Tamathia Moore Flowers said her 10th-grade son applied to Carver School for the Arts in Towson and the Baltimore School for the Arts when he was in eighth grade hoping to pursue his interest in the performing arts. When he didn't get in, he went to his local zone high school, which was Randallstown. But Flowers said the school was a disappointment. With so many discipline and behavioral problems, she said, her son had difficulty concentrating. "After five weeks [of school], I was so horrified, I asked for a sit down meeting," she said.
Everything changed this year as a student at Patapsco. She said her son now enjoys school and calls her with excitement at the opportunities he is getting, such as being in the school play.
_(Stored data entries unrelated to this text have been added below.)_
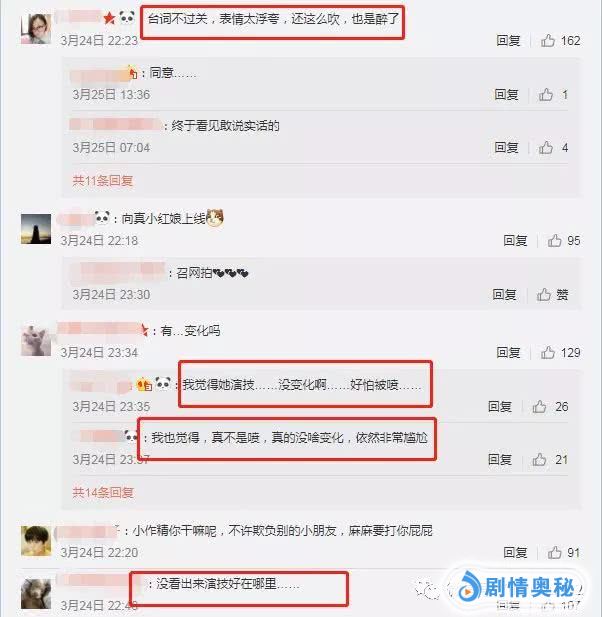Open the top commenter's avatar with glasses
602x617 pixels.
click(36, 29)
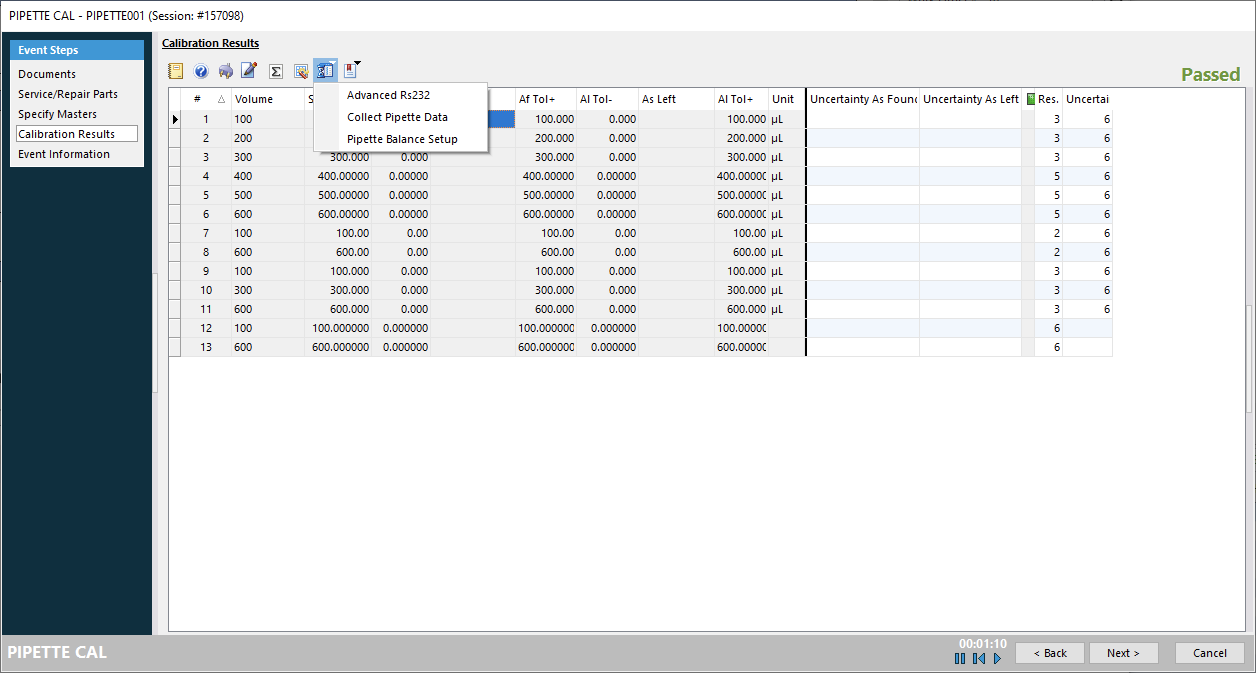This screenshot has height=673, width=1256.
Task: Choose Collect Pipette Data from menu
Action: 397,117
She said she understands the county might not be able to help give transportation to just a few students, but she said the parents in the northwest area have come together and realized there are enough children to fill a bus. Most of the students, she said, would go to Carver if they had spots.
Each weekend, she said, a group of parents meet to map out the transportation plans for the coming week. She said they do some carpools, but they are arduous. She said it took her three hours to pick up her child and several other students from Patapsco, make it back to the other side of the county and then deliver all the students to their front door.
They can drive to Loch Raven to catch a bus to and from Patapsco, but she said most students are involved in after-school activities and so they don't get out of school until long after the afternoon bus has left.
Some afternoons her son will take two buses and the metro to get home, a journey that is hours long. He doesn't walk in the door until 7.
Some parents told the board they have hired private transportation, at a high cost, to take their kids to school. Others said they are on the verge of pulling their children out of Patapsco and putting them in their neighborhood school.
Flowers said they priced the cost of a private van service, and it would be $350 to $700 a month per student, depending on how many students they could get squeeze into one van. The cost was too high for most parents, she said.
Flowers said parents have made repeated calls to the transportation department, administrators and Superintendent Dallas Dance, but they have not gotten a resolution. She said administrators have reminded her that her son accepted a place knowing that transportation would not be provided. And they say that Milford Mill High School, which also has a performing arts program, is nearby. She said Milford does not have the full range of the arts that Patapsco and Carver have and she wonders whether more spaces could be made available at Carver to handle the large number of students in the northwest area interested in the arts. Students are selected for Carver based on their ability in the arts and their academics.
Wednesday, the school board's spokesman Mychael Dickerson issued this statement: "We appreciate the Randallstown area parents bringing their concerns to us and advocating for their children at last night's board meeting. Staff from the Department of Curriculum and Instruction will look at the information and suggestions presented, review the policies in place that would impact the request, and consider the equity and fairness to other magnet schools students and parents across the system."